Bill Clinton writes in his memoirs My Life that Ralston was used to resolve a potentially sticky situation with Pakistan in which the US would use Pakistani airspace to strike at the Al-Qaeda organization meeting in Afghanistan following the US Embassy bombings in Kenya and Tanzania. There was US concern that Pakistan's intelligence services would tip off the targets or even worse assume the missiles over Pakistan came from India, potentially triggering a nuclear conflict on the Indian sub-continent. As Clinton writes on page 799 of My Life, "we decided to send the vice chairman of the Joint Chiefs of Staff, General Joe Ralston, to have dinner with the top Pakistani military commander at the time the attacks were scheduled. Ralston would tell him (the Pakistani general) what was happening a few minutes before our missiles invaded Pakistani airspace, too late to alert the Taliban or Al-Qaeda, but in time to avoid having them shot down or sparking a counterattack on India."

In September 2006, Ralston was assigned as Special Envoy for Countering the Kurdistan Workers Party (PKK) by the President of the United States George W. Bush.[5] The PKK is a Kurdish separatist group designated as a terrorist organization by the United States, Turkey and the European Union.

Ralston was one of at least three retired four-star generals asked by the Bush administration to oversee both wars in Iraq and Afghanistan. Ralston and the two other generals, however, all declined this position.[6]

Conflicts of interest

Ralston held various senior positions in defense and security-related corporations, simultaneously with his diplomatic role as "anti PKK coordinator". Critics said Ralston was using his influence as special envoy to secure large government weapons contracts for arms maker Lockheed Martin where he was on the board of directors. The Boston Globe described him as "an arms merchant in diplomat's clothing."[7]

In October 2006, the Kurdish National Congress of North America issued a press release demanding "the immediate resignation" of General Joseph Ralston:[8]

Ralston's appointment came at a time when Turkey was finalizing the sale of 30 new Lockheed Martin F-16 Fighting Falcon aircraft (approx. $3 billion) and as Turkey was due to make a decision on the $10 billion purchase of the new Lockheed Martin F-35 JSF aircraft. The sale for the F-16's was approved by the United States Congress in mid-October and Turkey's decision in favor of the F-35 JSF was announced on October 25, shortly after Ralston's recent stay in Ankara, ostensibly to counter the PKK.

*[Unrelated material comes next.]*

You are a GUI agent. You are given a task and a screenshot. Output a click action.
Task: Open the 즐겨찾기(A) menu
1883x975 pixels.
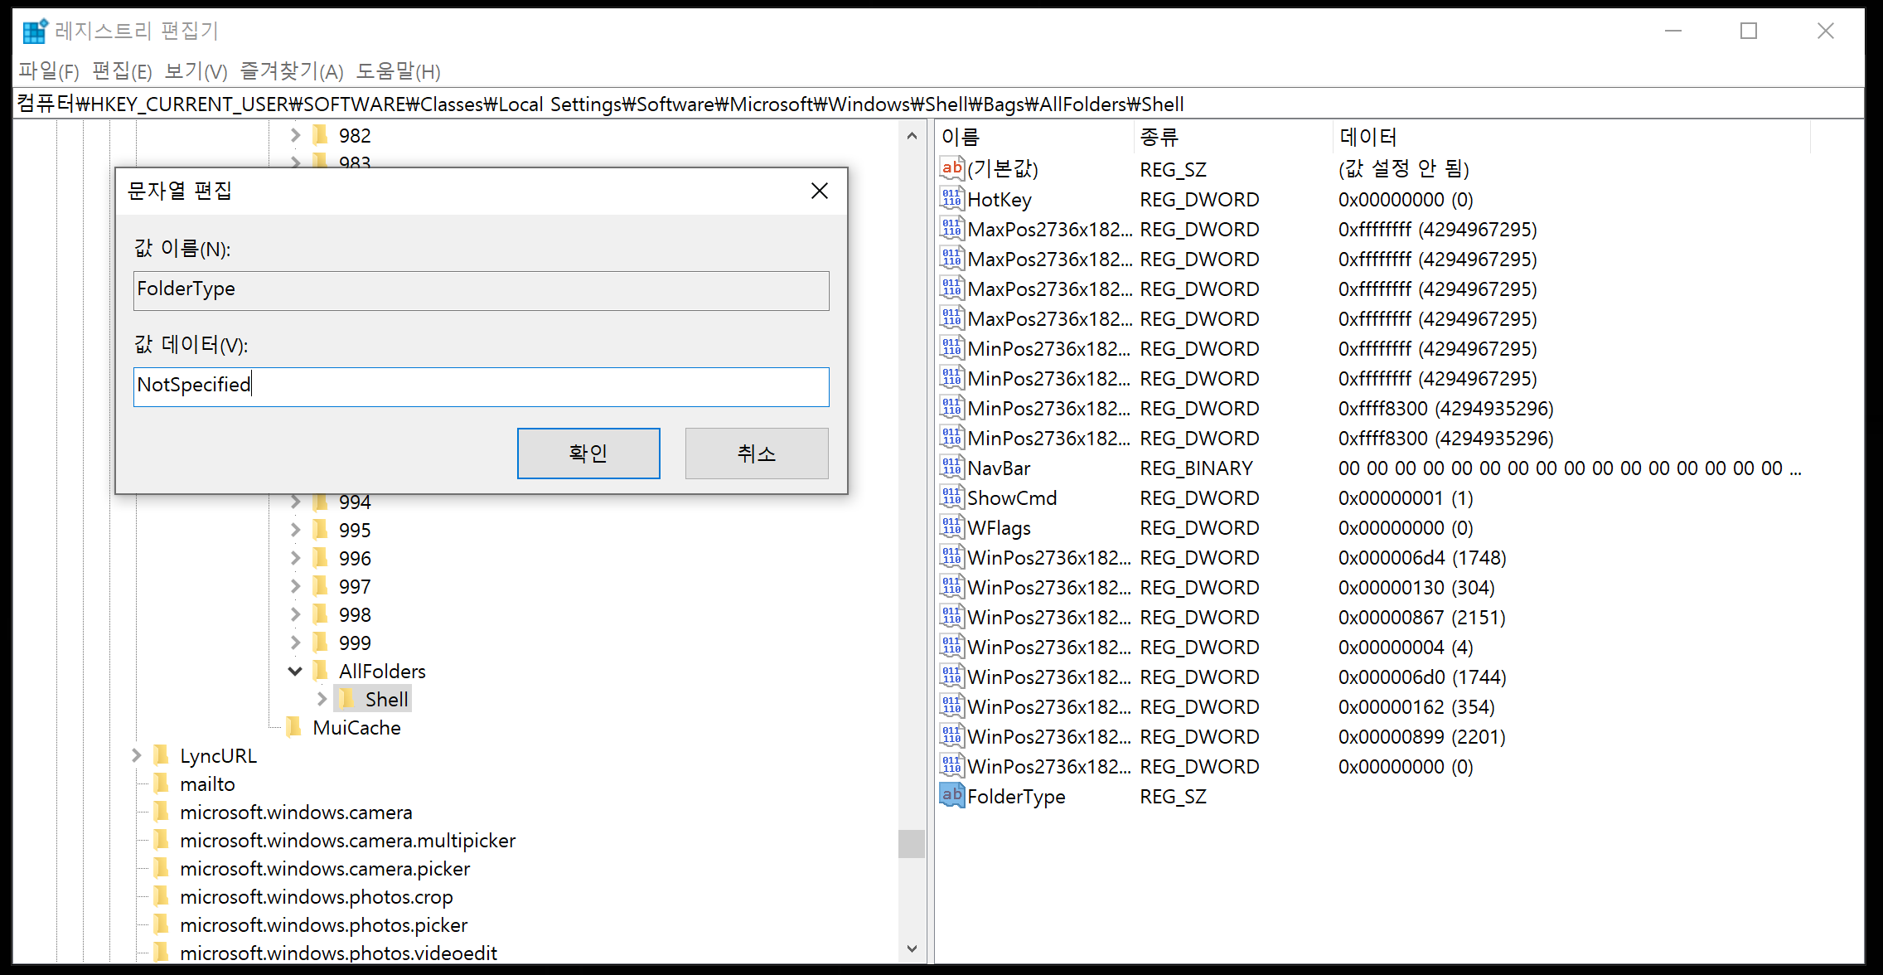coord(292,71)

Since the PKK insurgency began in 1983, 30,000 people have died and over 3,000 Kurdish villages have been destroyed, often by U.S. supplied planes.[9] Critics are concerned that hard line anti-PKK policies influenced by conflicting interests would compromise the prospects for longterm solution to the Kurdish-Turkish issue.[10]

On October 1, 2006, the PKK announced a unilateral cease-fire in south-east Turkey, a move that the Turkish government has rejected:[11]

The PKK had to stop fighting anyway because of the winter, but the PKK, backed by Iraqi Kurds, are acting as if this were a major political decision, not a move dictated by a practical necessity. Of course, we don't take it seriously.

Speaking before the Eurasian Strategic Research Center (ASAM) in Istanbul, Ralston mirrored the Turkish government's rhetoric :[12]

I want to be clear on this point: The US will not negotiate with the PKK. We will not ask Turkey to negotiate with the PKK. And I pledge to you that I will never meet with the PKK.